---------- Excerpt provided
The provisions of Directive 90/388/EEC are therefore not to prejudice the applicability of provisions laid down by law, regulation or administrative action providing for the protection of public security and in particular the lawful interception of communications.

In the framework of the adoption of authorization requirements under Directive 90/388/EEC, it appeared that certain Member States were imposing obligations on new entrants which where not in proportion with the aims of general interest pursued. To avoid such measures being used to prevent the dominant position of the telecommunications organizations being challenged by competition once the liberalization of voice telephony takes place, thus making it possible for the telecommunications organizations to maintain their dominant position in the voice telephony and public telecommunications networks markets and thereby strengthening the dominant position of the incumbent operator, it is necessary that Member States should notify any licensing or declaration requirements to the Commission, before they are introduced, to enable the latter to assess their compatibility with the Treaty and in particular the proportionality of the obligations imposed.

(10) According to the principle of proportionality, the number of licences may only be limited where this is unavoidable to ensure compliance with essential requirements concerning the use of scarce resources. As the Commission stated in its communication on the consultation on the Green Paper on the liberalization of telecommunications infrastructure and cable television networks, the sole reason in this respect should be the existence of physical limitations, imposed by the lack of necessary frequency spectrum.

As regards the provision of voice telephony, public fixed telecommunications networks and other telecommunications networks involving the use of radio frequencies, the essential requirements would justify the introduction or maintenance of an individual licensing procedure. In all other cases, a general authorization or a declaration procedure suffices to ensure compliance with the essential requirements. Licensing is not justified when a mere declaration procedure would suffice to attain the relevant objective.
--------------------
* **What this exercise asks**
a - Answer these questions using the telecommunications excerpt:
(i) To whom must Member States notify any licensing or declaration requirements before introducing them?
(ii) What should be the sole reason for limiting the number of licences?
(iii) When is licensing not justified?
b - Reproduce a passage from the telecommunications excerpt word for word, starting at the words "(10) According to" and ending after the words "necessary frequency spectrum.".
---------- Source material
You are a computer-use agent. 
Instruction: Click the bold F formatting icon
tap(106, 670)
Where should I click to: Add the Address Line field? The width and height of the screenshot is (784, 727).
--------------------
* **Completed exercise**
a -
(i) To the Commission.
(ii) The existence of physical limitations imposed by the lack of necessary frequency spectrum.
(iii) When a mere declaration procedure would suffice to attain the relevant objective.

b -
(10) According to the principle of proportionality, the number of licences may only be limited where this is unavoidable to ensure compliance with essential requirements concerning the use of scarce resources. As the Commission stated in its communication on the consultation on the Green Paper on the liberalization of telecommunications infrastructure and cable television networks, the sole reason in this respect should be the existence of physical limitations, imposed by the lack of necessary frequency spectrum.